We had a guest lecture from Sid Sen on computational complexity and algorithm analysis.

Sid discussed various ways of analyzing how long algorithms take to run, focusing on worst-case analysis. We discussed asymptotic notation (big-O for upper bounds, big-omega for lower bounds, and big-theta for tight bounds). The table above, from Algorithm Design by Kleinberg and Tardos, shows how long we should expect different algorithms to run on modern hardware. The key takeaway is that knowing how to match the right algorithm to your dataset is important. For instance, when you’re dealing with millions of observations, only linear (or maybe linearithmic) time algorithms are practical.

A few other references:

- A beginner’s guide to big-O notation
- Another introduction to big-O
- The big-O cheatsheet

We touched upon a few more advanced topics around the tradeoff between how long something takes to run and how much space it requires. Sid gave a brief overview of skip lists and mentioned some more recent work by his advisor, Robert Tarjan, on zip trees (video lecture here).

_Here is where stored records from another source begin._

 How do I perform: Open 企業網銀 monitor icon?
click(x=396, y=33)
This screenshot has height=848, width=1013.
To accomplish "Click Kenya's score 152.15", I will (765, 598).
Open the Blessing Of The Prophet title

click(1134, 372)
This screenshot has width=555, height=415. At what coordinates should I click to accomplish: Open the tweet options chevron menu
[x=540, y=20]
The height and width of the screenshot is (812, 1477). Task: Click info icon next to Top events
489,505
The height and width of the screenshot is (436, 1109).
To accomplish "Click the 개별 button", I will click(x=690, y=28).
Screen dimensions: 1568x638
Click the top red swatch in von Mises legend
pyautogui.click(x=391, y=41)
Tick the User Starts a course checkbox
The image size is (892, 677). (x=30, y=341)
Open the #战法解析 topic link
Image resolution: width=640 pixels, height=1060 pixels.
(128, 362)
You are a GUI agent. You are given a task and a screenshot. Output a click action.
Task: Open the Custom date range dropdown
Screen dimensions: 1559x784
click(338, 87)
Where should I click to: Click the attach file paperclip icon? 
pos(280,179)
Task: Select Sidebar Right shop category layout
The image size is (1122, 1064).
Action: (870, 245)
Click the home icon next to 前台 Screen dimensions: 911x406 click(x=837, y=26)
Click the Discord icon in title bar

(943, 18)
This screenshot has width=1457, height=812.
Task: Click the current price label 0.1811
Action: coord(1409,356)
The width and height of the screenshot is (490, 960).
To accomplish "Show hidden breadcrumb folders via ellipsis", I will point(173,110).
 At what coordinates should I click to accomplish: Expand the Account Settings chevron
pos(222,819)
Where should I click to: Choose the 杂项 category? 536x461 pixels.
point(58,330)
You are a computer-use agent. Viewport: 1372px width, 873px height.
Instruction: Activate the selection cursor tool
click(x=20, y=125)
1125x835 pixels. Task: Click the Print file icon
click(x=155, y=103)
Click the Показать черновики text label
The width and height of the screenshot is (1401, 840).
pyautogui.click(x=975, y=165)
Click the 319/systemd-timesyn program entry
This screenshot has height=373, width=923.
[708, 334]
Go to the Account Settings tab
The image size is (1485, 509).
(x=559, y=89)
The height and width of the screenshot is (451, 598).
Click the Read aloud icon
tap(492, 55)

Sid finished his lecture by discussing how this applies to something as simple as taking the intersection of two lists, useful for joining different tables.
A naive approach of comparing all pairs of elements takes quadratic time.
It’s relatively easy to do much better by sorting and merging the two sets, reducing this to `n log(n)`

time.
And if we’re willing to trade space for time, we can use a hash table to get the job done in linear time, known as a hash join.

We used the end of lecture to revisit the command line and finish up a few leftover topics. See last week’s post for links to code from class.

Next week we’ll discuss data manipulation in R. In preparation, make sure to set up R and the tidyverse packages. If you’re new to R, in addition to the readings in R4DS book, check out the CodeSchool and DataCamp intro to R courses. Also have a look at the slides and code we’ll discuss in class next week, which are up on github.